In death, the graveknight’s life force lingers on in its armor, not its corpse, in much the same way that a lich’s essence is bound within a phylactery. Unless every part of a graveknight’s armor is ruined along with its body, a graveknight can rejuvenate after it is destroyed. A typical suit of full plate graveknight armor has hardness 10 and 45 hit points, though armor with enhancements or made of special materials proves more difficult to destroy. Merely breaking a graveknight’s armor does not destroy it; it must be ruined, such as by being disintegrated, taken to the Positive Energy Plane, or thrown into the heart of a volcano.
Note: The following information has been added from other sources (see Section 15: Copyright Notice for details.)
Anyone who treats a graveknight’s armor as simply battle spoils risks both body and soul. Graveknights rejuvenate when destroyed. Their bodies literally grow back, with tendrils of undead flesh coiling out from recesses in their armor like gruesome creepers, unless opponents take pains to also obliterate the armor. These unholy strands have no objection to infesting a living host instead of producing a new body for their master.
People who claim a graveknight’s armor rarely recognize the threat until too late, as part of the magic of the rejuvenation makes wearers oblivious to the invasion of their own bodies. When they take the armor off to sleep, they overlook the puncture marks and deep fissures upon their skin. Some sinister instinct also causes them to conceal these wounds from their companions. Only the particularly observant (and a DC 25 Perception check) perceive the peril in time help their friend cast aside the armor.
Once the rejuvenation period ends 1d10 days later, the wearer must make a Will save (DC equal to 10 + 1/2 the graveknight’s HD + the graveknight’s Cha modifier) each day to avoid transforming into the original graveknight.

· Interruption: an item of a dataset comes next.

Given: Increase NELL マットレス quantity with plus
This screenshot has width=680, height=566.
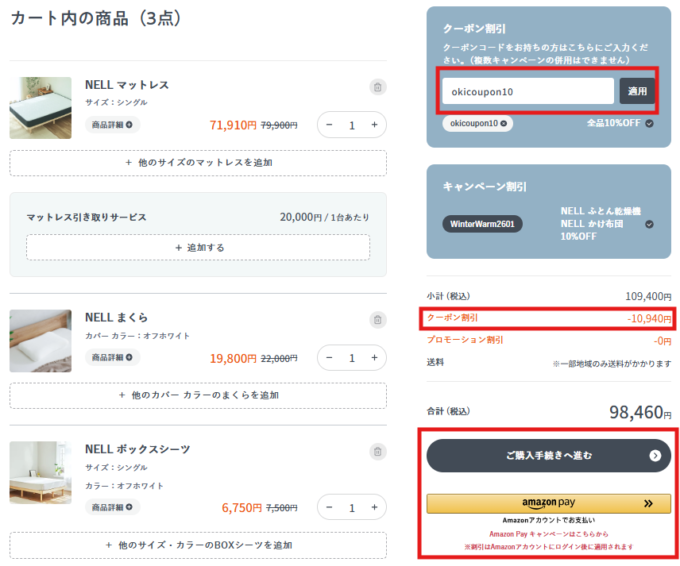Looking at the screenshot, I should click(374, 125).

This transformation consumes mind as well as body, immediately slaying the victim and utterly destroying the body.
To wear graveknight armor safely, its new owner must cleanse it of evil and forever sever its connection to its undead master. This cleansing requires the casting of three different spells in rapid succession. Two are always break enchantment and holy word. The third varies with each graveknight and relates back to the unique circumstances surrounding its first death and return. Figuring out the correct spell usually entails a great deal of research and careful thought. And of course, while this detective work is happening, the armor continues to steadily regenerate the graveknight.
Undying tyrants and eternal champions of the undead, graveknights arise from the corpses of the most nefarious warlords and disgraced heroes—villains too merciless to submit to the shackles of death. They bear the same weapons and regalia they did in life, though warped or empowered by their profane resurrection. The legions they once held also flock to them in death, ready to serve their wicked ambitions once more. A graveknight’s essence is fundamentally tied to its armor, the bloodstained trappings of its battle lust. This armor becomes an icon of its perverse natures, transforming into a monstrous second skin over the husk of desiccated flesh and scarred bone locked within.

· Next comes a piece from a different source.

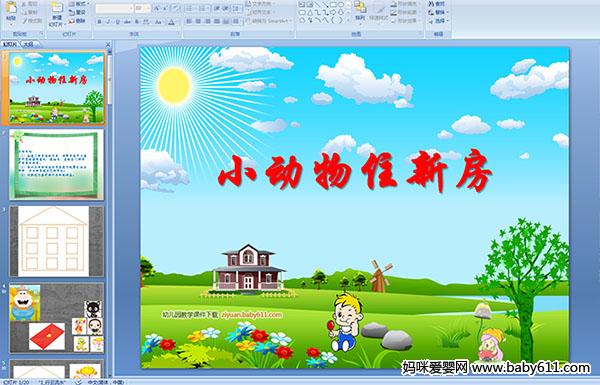The width and height of the screenshot is (600, 385).
Task: Toggle Bold formatting
Action: (99, 22)
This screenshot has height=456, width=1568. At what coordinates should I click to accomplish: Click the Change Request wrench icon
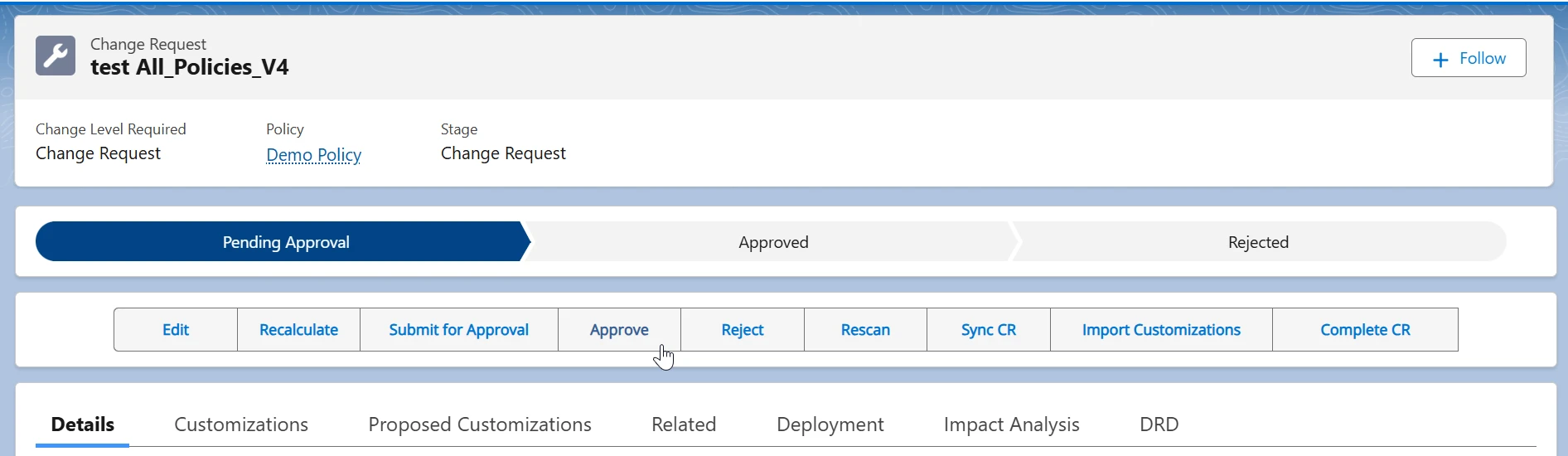point(56,56)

“graveknight” is an acquired template that can be added to any living creature with 5 or more Hit Dice (referred to hereafter as the base creature). Most graveknights were once humanoids. A graveknight uses the base creature’s statistics and abilities except as noted here.
CR: Same as base creature +2.
Alignment: Any evil.
Senses: A graveknight gains darkvision 60 ft.

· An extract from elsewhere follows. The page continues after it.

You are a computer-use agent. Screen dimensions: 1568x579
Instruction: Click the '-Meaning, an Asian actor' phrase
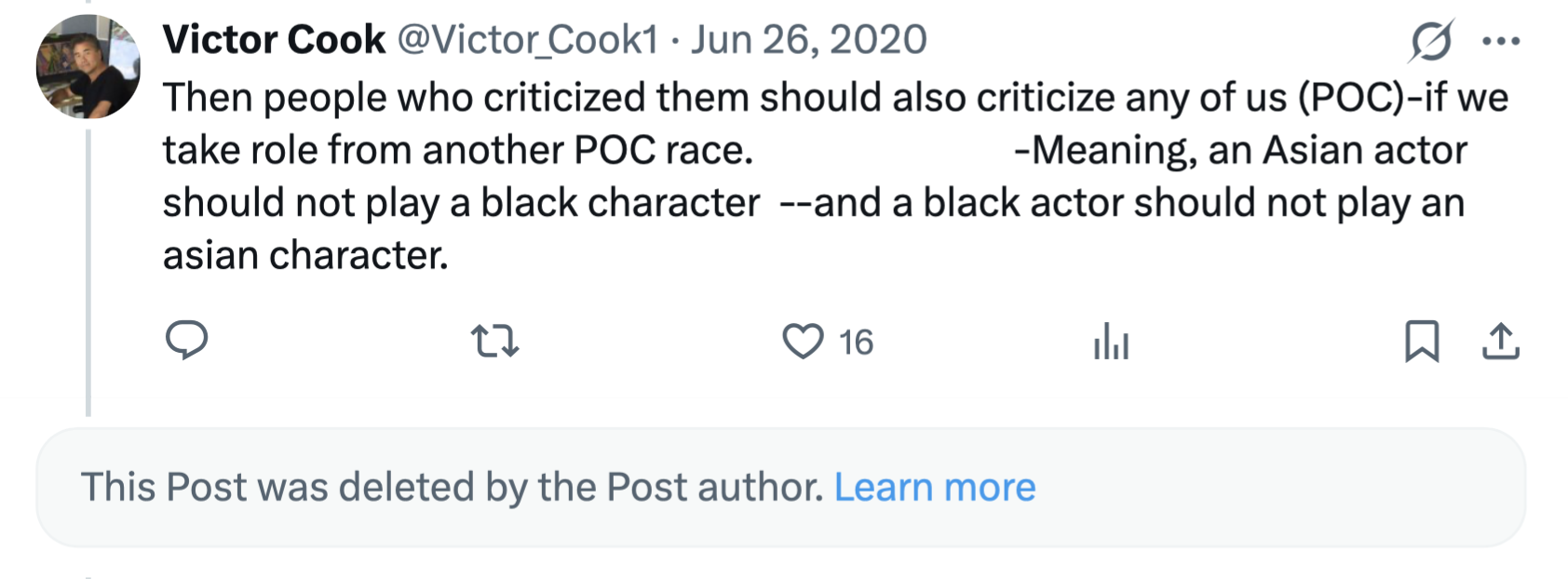coord(1240,151)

Aura: A graveknight emanates the following aura.
A graveknight constantly exudes an aura of intense evil and negative energy in a 30-foot radius. This aura functions as the spell desecrate and uses the graveknight’s armor as an altar of sorts to double the effects granted. The graveknight constantly gains the benefits of this effect (including the bonus hit points, as this aura is part of the graveknight’s creation). In addition, this miasma of fell energies hinders the channeling of positive energy. Any creature that attempts to summon positive energy in this area—such as through a cleric’s channel energy ability, a paladin’s lay on hands, or any spell with the healing subtype—must make a concentration check with a DC equal to 10 + 1/2 the graveknight’s Hit Dice + the graveknight’s Charisma modifier. If the character fails, the effect is expended but does not function.
Armor Class: Natural armor improves by +4.
Defensive Abilities: A graveknight gains channel resistance +4; DR 10/magic; and immunity to cold, electricity, and any additional energy type noted by its ruinous revivification special quality. A graveknight also gains spell resistance equal to its augmented CR + 11.
The graveknight also gains the following ability.
One day after a graveknight is destroyed, its armor begins to rebuild the undead horror’s body. This process takes 1d10 days—if the body is destroyed before that time passes, the armor merely starts the process anew. After this time has elapsed, the graveknight wakens fully healed.
Attacks: A graveknight gains a slam attack if the base creature didn’t have one. Damage for the slam depends on the graveknight’s size.
Special Attacks: A graveknight gains the following special attacks. Save DCs are equal to 10 + 1/2 the graveknight’s HD + the graveknight’s Charisma modifier unless otherwise noted.
Any weapon a graveknight wields seethes with energy, and deals an additional 1d6 points of damage for every 4 Hit Dice the graveknight has. This additional damage is of the energy type determined by the ruinous revivification special quality.
Three times per day, the graveknight may unleash a 30-foot cone of energy as a standard action. This blast deals 2d6 points of damage for every 3 Hit Dice a graveknight has (Reflex for half ). This damage is of the energy type determined by the graveknight’s ruinous revivification special quality.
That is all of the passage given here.